::: Source data :::

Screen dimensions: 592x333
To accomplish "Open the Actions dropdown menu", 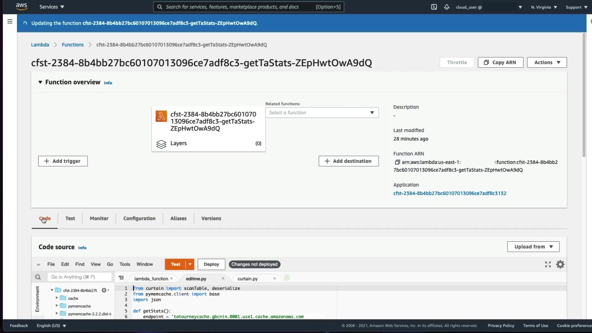I will click(547, 62).
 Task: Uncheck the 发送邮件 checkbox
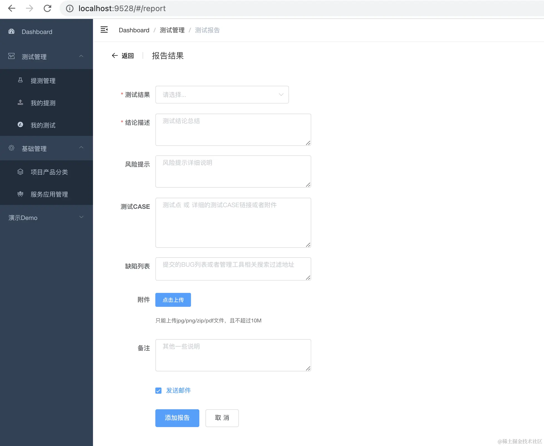tap(158, 391)
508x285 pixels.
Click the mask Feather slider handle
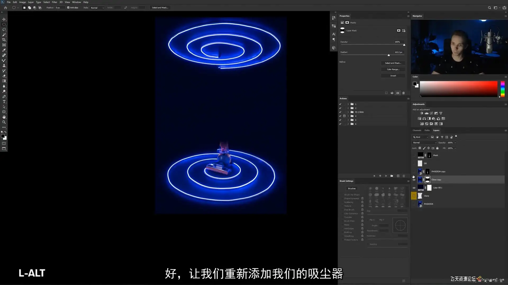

:::

→ **What you will do**
Where the line containing "Task: Uncheck the 发送邮件 checkbox" appears, begin writing out the lines word for word, and continue through the last line of the data, leaving out pictures.

→ **Problem solution**
 Task: Uncheck the 发送邮件 checkbox
tap(158, 391)
508x285 pixels.
Click the mask Feather slider handle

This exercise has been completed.